Licenciée le 1er mars 2017, la salariée a saisi la juridiction prud'homale pour obtenir l'annulation de ce licenciement ainsi que le paiement d'un complément de rémunération au titre d'inventions de mission et de dommages-intérêts au titre de la violation de son droit à l'image sur le fondement de l’article 9 du code civil.

Les dispositions de l'article 9 du code civil, seules applicables en matière de cession de droit à l'image, relèvent de la liberté contractuelle et ne font pas obstacle à celle-ci dès lors que les parties ont stipulé de façon suffisamment claire les limites de l'autorisation donnée quant à sa durée, son domaine géographique, la nature des supports et l'exclusion de certains contextes.

Il s'en déduit que la méconnaissance de ce texte ne peut être invoquée qu'à la condition que la diffusion litigieuse ne se rattache pas à l'exécution du contrat.

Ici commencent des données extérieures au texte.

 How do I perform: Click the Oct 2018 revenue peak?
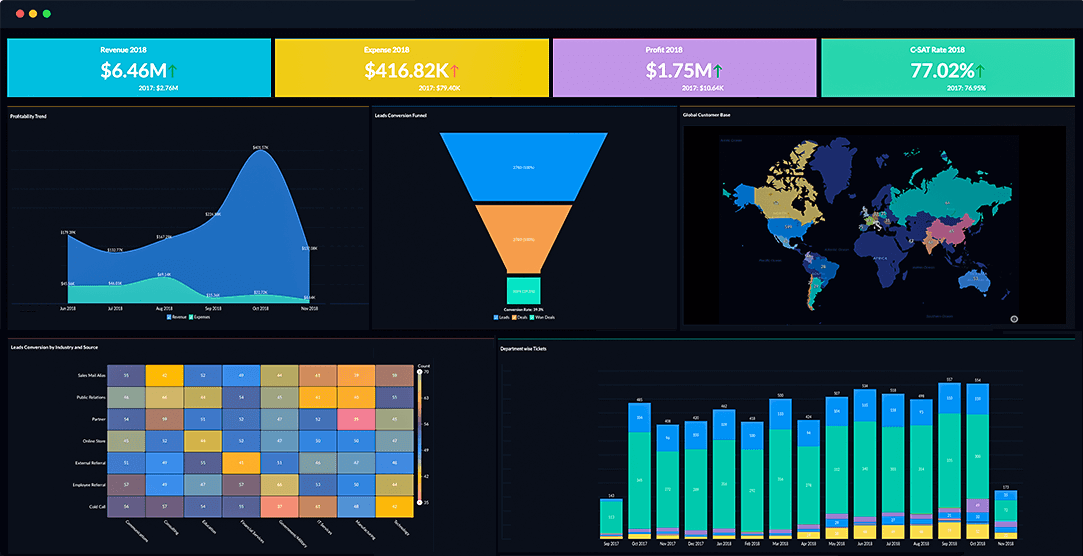(261, 151)
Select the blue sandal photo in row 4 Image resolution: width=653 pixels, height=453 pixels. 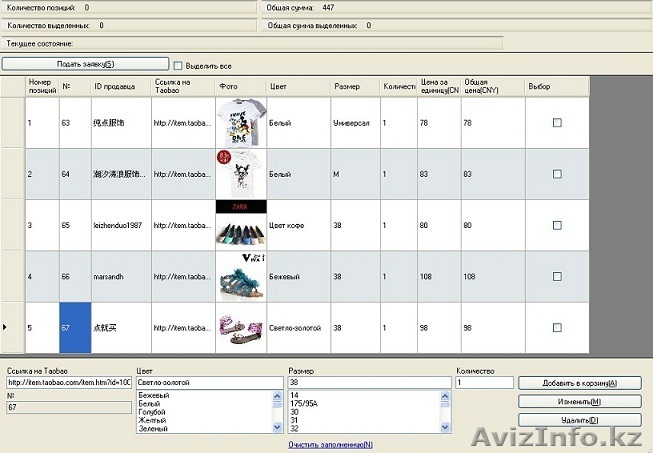240,276
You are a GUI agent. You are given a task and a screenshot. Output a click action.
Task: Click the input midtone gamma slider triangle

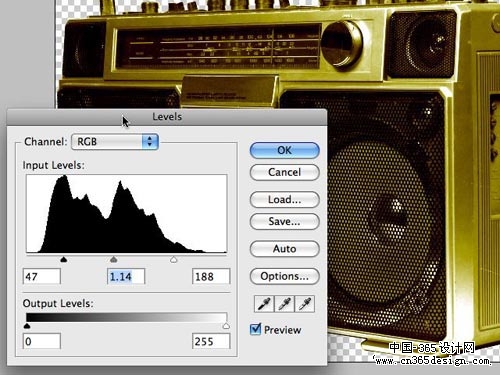click(x=114, y=259)
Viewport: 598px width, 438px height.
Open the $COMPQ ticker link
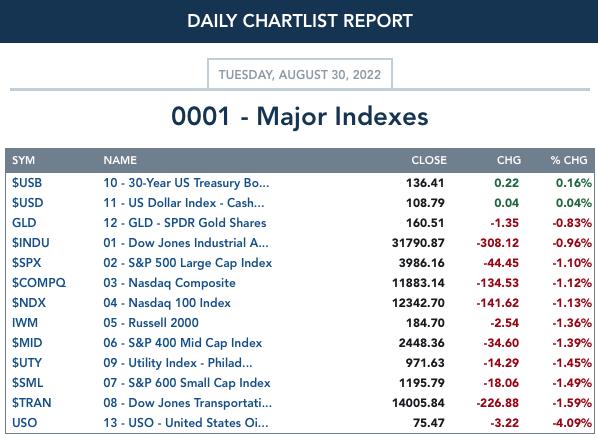pos(39,283)
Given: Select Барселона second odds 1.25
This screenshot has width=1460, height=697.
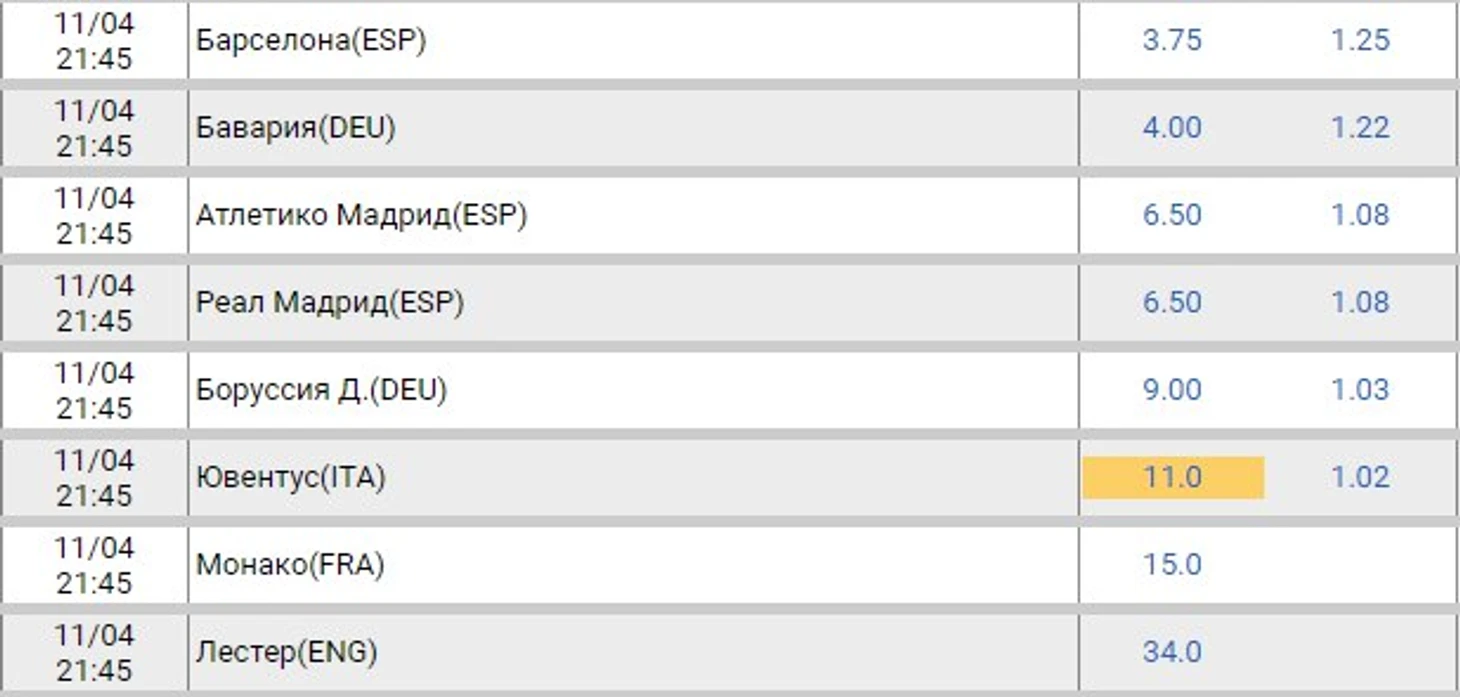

La cour d'appel a d'abord relevé que, par avenant du 28 juillet 1997, la salariée avait signé une licence d'image par laquelle elle consentait à l'employeur un droit exclusif de son nom et de son image pour la promotion de produits capillaires et cosmétiques moyennant une rémunération semestrielle. Elle a ensuite constaté, d'une part, qu'à la suite de la rupture du contrat de travail la licence d'image avait cessé d'être exécutée par l'employeur, d'autre part, que l'édition des notices en stocks était intervenue en exécution du contrat et avait été rémunérée. Elle a ainsi fait ressortir, qu'il n'y avait eu aucune captation, conservation, reproduction ou utilisation de l'image de la salariée en dehors de l'exécution de l'avenant de licence d'image.

Par conséquent, la demande de la salariée des dommages et intérêts au titre du droit à l’image fondé sur l’article 9 du code civil doit être rejetée.